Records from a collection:
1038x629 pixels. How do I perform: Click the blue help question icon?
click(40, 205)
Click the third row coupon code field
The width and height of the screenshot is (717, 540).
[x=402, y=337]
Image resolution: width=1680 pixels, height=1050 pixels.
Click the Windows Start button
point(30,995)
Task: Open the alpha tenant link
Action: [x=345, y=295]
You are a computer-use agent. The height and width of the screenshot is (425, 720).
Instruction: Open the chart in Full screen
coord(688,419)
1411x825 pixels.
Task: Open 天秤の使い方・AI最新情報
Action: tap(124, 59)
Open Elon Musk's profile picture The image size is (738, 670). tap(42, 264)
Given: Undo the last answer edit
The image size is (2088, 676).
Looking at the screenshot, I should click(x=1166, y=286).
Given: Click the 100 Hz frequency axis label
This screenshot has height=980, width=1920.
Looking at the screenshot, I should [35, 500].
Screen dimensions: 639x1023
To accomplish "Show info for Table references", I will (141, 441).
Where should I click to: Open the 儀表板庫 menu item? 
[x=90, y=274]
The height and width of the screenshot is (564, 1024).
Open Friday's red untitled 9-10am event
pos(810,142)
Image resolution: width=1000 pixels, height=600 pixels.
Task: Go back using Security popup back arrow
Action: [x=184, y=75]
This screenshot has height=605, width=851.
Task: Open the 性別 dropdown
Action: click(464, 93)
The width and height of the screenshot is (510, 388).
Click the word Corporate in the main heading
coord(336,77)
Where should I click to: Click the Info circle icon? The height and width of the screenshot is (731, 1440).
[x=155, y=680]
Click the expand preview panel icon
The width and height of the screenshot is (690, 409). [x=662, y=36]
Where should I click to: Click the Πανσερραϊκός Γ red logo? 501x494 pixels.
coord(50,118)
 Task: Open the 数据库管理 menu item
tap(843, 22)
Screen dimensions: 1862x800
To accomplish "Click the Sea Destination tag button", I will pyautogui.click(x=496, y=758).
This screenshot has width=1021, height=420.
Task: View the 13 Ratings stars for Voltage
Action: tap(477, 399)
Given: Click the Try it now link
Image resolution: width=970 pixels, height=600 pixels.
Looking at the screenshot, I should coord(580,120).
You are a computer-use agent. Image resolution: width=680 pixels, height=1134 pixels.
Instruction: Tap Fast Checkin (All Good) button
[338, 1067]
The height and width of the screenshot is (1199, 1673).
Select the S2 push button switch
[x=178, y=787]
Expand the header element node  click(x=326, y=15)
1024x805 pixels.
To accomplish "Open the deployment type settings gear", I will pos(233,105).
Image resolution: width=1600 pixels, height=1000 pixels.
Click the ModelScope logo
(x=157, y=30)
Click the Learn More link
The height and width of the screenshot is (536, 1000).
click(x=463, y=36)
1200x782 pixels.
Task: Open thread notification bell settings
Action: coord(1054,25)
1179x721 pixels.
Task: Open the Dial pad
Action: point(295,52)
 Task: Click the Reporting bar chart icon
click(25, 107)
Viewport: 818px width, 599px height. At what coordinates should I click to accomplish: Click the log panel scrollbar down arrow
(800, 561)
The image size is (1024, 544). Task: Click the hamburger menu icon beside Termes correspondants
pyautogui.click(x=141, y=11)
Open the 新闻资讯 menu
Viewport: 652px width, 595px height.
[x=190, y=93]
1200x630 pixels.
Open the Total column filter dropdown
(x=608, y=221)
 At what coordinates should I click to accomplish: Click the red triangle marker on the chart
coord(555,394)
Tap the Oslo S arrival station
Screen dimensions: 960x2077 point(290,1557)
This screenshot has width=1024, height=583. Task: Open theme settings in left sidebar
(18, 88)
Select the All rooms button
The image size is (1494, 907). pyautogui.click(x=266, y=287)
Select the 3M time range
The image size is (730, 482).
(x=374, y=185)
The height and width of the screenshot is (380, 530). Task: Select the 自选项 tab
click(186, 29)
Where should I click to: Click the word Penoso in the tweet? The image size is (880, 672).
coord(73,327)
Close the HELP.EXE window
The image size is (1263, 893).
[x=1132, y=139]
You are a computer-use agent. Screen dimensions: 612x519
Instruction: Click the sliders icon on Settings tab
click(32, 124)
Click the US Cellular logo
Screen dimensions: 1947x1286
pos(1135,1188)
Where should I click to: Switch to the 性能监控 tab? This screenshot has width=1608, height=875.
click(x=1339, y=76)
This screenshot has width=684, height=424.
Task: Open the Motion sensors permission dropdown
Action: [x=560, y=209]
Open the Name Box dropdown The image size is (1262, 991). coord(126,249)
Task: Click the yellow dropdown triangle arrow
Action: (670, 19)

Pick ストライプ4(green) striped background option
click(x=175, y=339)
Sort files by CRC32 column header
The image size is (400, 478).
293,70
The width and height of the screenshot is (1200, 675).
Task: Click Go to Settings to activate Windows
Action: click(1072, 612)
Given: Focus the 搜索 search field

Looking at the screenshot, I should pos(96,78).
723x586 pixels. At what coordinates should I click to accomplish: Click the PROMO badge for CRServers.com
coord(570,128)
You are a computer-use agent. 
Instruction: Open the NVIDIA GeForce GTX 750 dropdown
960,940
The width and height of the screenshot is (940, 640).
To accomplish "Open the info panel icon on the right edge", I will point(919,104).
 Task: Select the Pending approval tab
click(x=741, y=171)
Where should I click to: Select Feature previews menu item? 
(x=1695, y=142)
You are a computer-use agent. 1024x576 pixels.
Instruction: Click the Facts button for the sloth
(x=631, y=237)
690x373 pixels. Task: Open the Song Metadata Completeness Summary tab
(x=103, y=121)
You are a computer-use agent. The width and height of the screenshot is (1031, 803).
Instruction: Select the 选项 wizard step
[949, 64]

#### TASK
Write out, from the lines above, only those from the line with "Where should I click to: Click the word" to the line with "You are a computer-use agent. Screen", exactly as given, including the first and the last.

#### ANSWER BELOW
Where should I click to: Click the word Penoso in the tweet? The image size is (880, 672).
coord(73,327)
Close the HELP.EXE window
The image size is (1263, 893).
[x=1132, y=139]
You are a computer-use agent. Screen dimensions: 612x519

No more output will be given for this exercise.